One of my favorite things to read/look at is Humans of New York. I love the rawness of the stories, and the perspective it allows the reader to gain.
A post today was of a woman who found out her husband was cheating, stayed with him for the children, then was later told by a physician that she needed to be tested for AIDS because he had contracted the disease. This really struck a chord with me and reminded me of a painful story of my own.
Four years ago, I was married to my son’s father. At the time, we had been married for three years. I would say we were “going through a rough patch,” as they say, but I can honestly not remember an extended period of time what it was smooth. I thought that’s just how living with another adult was, I never knew otherwise. After years of belligerent, often drunken, fighting, I sobered up while he continued to drink heavily, stay out all night, and at times, come home and get violent.
Fights with my high school boyfriend years before were more threatening and frightening, and again, I didn’t really have an idea of what was normal. With newly sobered eyes, I knew that things weren’t okay, but I was trying to save my marriage. Things continued on like this, and days within me being sober for six months, I came home to my crying husband.
I’ve never met someone who frowned so deeply–the corners of his mouth would nearly reach his Adam’s apple, tears hanging on as long as they could muster. His cheeks were aflush, eyes glossed over, and his face, it was stained with tears.
“What’s wrong? Are you okay?”
He wasn’t okay. It took him a few unsettling moments to get the words out.

### Data for review:

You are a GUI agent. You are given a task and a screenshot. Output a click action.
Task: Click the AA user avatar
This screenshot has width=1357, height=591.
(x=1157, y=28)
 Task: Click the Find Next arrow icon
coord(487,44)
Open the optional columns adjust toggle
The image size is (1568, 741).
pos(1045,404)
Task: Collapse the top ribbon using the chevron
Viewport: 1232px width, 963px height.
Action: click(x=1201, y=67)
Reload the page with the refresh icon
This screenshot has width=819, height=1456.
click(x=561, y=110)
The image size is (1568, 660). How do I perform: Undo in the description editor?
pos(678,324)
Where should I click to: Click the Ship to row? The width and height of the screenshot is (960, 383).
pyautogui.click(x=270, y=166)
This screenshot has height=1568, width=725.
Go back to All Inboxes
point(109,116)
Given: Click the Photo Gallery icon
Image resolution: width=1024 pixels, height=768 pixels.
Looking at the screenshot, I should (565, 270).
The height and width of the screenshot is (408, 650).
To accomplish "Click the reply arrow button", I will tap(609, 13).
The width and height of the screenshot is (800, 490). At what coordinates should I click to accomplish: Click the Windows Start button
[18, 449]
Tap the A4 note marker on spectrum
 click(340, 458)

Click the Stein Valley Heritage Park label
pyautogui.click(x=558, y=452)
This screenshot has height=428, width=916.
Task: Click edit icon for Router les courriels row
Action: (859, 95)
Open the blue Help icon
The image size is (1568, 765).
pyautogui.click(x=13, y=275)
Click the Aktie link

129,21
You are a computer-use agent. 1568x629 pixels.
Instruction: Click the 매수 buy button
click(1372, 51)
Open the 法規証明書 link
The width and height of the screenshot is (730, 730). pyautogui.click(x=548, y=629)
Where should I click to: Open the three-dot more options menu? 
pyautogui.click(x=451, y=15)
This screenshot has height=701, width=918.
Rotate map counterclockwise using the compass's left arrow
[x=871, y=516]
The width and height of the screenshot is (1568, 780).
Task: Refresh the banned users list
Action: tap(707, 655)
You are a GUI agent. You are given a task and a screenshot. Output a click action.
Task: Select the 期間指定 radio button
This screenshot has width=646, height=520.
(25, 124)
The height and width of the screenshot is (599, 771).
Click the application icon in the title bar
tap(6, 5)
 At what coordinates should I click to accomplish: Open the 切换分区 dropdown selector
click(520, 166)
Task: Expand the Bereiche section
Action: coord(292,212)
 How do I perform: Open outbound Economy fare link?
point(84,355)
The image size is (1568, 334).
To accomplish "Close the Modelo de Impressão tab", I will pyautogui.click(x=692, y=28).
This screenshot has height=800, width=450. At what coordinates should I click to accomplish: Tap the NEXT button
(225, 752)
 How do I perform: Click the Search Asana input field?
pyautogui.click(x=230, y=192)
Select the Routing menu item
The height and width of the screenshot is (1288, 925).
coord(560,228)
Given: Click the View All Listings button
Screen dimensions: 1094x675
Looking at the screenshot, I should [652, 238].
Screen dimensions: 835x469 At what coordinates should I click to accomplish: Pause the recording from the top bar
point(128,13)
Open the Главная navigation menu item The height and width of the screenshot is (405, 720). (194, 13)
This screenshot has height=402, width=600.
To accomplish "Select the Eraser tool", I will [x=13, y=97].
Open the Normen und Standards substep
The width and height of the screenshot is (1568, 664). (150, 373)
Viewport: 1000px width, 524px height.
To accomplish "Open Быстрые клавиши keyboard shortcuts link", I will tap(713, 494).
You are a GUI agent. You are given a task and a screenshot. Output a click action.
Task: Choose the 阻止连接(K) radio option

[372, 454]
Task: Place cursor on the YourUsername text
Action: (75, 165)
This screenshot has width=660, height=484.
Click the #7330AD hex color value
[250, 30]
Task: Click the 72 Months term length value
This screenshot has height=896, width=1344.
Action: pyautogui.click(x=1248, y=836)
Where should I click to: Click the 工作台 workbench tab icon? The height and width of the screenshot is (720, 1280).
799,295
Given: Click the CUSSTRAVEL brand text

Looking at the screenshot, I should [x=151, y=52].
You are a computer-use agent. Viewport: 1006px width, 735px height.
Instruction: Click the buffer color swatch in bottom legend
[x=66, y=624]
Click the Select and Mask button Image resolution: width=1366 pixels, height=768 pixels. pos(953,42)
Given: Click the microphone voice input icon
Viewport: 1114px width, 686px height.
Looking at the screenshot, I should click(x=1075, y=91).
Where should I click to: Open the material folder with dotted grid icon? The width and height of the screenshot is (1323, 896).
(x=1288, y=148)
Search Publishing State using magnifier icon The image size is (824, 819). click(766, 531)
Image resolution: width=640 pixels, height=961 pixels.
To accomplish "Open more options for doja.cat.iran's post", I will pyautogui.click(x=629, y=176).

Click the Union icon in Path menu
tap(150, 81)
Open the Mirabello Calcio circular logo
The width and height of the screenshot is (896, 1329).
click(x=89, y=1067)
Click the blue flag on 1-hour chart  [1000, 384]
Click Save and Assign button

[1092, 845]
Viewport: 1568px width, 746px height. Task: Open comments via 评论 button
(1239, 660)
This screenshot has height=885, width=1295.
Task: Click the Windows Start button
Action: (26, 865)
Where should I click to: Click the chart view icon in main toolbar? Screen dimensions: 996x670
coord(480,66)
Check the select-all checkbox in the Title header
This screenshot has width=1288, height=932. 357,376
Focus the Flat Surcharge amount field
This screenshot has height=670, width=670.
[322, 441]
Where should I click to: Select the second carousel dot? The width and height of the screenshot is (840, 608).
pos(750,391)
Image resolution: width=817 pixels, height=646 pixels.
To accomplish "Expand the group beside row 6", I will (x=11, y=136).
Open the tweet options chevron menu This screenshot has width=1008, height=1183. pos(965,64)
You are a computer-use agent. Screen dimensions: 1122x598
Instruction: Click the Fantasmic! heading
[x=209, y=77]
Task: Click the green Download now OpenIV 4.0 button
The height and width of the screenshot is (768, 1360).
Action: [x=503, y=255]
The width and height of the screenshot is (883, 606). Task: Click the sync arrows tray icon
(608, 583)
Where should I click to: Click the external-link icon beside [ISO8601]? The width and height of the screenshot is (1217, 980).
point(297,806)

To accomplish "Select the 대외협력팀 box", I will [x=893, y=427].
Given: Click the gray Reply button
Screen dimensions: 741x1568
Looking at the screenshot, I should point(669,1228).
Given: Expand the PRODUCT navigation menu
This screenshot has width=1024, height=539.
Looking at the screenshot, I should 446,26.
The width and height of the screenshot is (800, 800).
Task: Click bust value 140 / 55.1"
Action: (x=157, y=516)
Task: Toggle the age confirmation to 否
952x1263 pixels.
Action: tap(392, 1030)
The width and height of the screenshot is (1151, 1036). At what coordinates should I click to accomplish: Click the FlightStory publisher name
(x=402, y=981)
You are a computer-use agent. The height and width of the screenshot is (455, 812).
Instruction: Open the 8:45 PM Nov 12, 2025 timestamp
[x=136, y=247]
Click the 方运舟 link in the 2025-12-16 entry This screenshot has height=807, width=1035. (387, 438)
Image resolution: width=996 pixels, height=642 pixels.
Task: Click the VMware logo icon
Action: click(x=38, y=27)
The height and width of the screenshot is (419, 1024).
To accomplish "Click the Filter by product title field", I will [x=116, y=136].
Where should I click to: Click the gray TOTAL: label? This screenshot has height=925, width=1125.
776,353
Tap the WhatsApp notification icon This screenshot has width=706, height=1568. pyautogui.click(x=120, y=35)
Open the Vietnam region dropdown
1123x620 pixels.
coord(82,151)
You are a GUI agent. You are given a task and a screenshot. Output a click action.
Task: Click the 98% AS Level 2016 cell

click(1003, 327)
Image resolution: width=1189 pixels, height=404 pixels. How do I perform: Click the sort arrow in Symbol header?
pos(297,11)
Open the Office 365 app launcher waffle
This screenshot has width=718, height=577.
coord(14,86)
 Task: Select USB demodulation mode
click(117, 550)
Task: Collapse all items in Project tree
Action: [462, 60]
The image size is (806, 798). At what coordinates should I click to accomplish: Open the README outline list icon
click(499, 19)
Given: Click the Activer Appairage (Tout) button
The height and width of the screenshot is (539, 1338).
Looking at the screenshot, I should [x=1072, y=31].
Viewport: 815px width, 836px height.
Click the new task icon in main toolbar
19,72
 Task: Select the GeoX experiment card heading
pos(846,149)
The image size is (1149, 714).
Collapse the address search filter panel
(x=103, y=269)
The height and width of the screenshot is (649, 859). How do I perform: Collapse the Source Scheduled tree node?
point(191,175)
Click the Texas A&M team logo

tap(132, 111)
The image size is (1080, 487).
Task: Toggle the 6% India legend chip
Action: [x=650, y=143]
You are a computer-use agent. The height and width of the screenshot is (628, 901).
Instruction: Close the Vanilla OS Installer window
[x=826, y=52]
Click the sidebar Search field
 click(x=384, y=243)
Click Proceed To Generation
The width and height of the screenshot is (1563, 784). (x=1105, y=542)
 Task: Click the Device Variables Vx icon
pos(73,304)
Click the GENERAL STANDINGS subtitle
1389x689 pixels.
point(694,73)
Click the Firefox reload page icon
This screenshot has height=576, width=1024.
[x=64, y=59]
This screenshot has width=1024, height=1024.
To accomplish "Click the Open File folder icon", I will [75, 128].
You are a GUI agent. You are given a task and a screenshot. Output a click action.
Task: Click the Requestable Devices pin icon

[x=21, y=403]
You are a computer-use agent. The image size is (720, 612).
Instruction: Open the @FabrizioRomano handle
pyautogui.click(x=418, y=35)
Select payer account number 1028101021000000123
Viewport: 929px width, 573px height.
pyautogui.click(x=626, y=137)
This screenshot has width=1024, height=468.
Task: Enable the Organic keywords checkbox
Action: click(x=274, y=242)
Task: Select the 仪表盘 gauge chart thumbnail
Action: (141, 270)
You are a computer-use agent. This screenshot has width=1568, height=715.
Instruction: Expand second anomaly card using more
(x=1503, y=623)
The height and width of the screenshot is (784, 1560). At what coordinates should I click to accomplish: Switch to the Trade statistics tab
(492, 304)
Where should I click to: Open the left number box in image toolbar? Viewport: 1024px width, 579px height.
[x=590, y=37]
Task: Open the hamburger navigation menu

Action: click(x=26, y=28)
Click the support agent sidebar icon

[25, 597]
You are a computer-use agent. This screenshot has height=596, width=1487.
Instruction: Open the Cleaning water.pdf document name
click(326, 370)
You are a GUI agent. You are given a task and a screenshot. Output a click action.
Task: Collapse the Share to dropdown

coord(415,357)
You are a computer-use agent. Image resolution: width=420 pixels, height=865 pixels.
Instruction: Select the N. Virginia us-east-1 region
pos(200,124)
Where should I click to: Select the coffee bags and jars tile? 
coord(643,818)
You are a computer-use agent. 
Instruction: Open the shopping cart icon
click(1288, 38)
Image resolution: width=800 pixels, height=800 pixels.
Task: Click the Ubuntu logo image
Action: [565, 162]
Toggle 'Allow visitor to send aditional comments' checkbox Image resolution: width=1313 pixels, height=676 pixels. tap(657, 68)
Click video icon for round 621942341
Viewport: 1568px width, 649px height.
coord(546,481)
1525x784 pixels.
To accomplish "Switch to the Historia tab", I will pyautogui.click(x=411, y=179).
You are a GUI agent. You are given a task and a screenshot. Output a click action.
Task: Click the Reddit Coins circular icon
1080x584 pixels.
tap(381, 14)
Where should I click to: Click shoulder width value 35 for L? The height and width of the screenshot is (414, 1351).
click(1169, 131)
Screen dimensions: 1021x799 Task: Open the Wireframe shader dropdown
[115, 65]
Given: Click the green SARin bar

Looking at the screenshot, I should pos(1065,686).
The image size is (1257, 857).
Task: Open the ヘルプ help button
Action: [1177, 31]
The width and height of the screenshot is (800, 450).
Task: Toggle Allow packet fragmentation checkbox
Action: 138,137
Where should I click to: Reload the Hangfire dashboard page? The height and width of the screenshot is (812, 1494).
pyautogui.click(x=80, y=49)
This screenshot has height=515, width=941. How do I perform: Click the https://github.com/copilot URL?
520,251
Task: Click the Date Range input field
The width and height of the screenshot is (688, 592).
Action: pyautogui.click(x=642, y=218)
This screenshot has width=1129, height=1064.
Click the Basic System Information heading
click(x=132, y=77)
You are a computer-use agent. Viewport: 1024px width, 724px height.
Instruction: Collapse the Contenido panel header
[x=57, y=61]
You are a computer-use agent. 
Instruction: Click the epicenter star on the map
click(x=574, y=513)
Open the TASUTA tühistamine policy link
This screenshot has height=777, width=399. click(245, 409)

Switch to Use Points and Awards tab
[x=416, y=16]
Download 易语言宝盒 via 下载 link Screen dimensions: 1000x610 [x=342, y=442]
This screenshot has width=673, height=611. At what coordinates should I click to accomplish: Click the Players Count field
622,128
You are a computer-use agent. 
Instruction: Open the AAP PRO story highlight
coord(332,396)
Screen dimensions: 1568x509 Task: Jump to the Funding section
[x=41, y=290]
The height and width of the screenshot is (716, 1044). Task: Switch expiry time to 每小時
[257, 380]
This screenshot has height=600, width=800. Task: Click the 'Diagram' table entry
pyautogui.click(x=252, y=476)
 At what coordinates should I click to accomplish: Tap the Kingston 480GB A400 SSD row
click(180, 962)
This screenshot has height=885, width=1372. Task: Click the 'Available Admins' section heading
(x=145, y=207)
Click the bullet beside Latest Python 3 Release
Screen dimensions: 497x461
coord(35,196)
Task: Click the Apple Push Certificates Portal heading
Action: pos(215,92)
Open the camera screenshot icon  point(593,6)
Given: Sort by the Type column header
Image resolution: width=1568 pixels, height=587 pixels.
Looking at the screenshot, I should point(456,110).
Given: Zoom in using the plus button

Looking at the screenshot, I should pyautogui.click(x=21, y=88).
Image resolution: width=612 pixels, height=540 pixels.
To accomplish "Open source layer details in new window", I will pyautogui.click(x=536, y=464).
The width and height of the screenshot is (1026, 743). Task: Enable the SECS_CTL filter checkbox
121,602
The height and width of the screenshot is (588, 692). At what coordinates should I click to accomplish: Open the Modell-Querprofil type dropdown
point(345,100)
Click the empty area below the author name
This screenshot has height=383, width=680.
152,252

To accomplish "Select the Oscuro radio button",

### Required work:
Extend the personal account of the troubled marriage, beginning immediately after its final sentence. The data was drawn from a separate source.

### Result:
He went to a have a lab test done. He didn’t understand why he was always so sick. He was always getting rashes and feeling pain and it didn’t make sense, until it did make sense. He went to take a lab test to see if he had HIV. To see if HIV could be the reason for his ailments (rather than the all around despicable way he treated his body).
I shrugged it off. “You don’t need to worry about that! I had tests for all STDs when I was pregnant. Stop worrying yourself! I can’t believe you went and actually paid for a test.”
There’s a look that you receive, and when you get it, you know. Nothing more needs to be said, you can feel words and thoughts and images and the heaviness of secrecy pushing from behind the other person’s eyes. You see that, and you know.
It happened once, and it was a year prior. He thought about it all the time and felt guilty all the time. Not a moment went by without guilt and remorse. “Where was I?” “You were here. At home, with our son.” He had been thinking this whole time that he had contracted the disease, and that explained why he was so prone to sickness. The test would take a few days before he would hear the results, and waiting was so nerve-wracking, he needed to talk to someone, anyone. What would he do? He felt so bad. What if he gave it to our son?
I let him get it all out, and I interrogated him about who and where and what and why. As if the answers would make it better, as if sharing that part of the experience with me in words would matter against the fact that he shared himself with someone else. How naive.
After hearing it all out, I took a look around the room, shrugged my shoulders, and said, “So that’s why things have been so bad. You must have felt so guilty. You know what? If you have it, then I have it and we have it. We’ll just move to the beach and live well as long as we can. I love you.”
That was January 3. He didn’t have HIV, he had hypochondria. On April 1, after months of one-sided attempts at a happy marriage, I threw my hands up in the air. I couldn’t save what was never really there.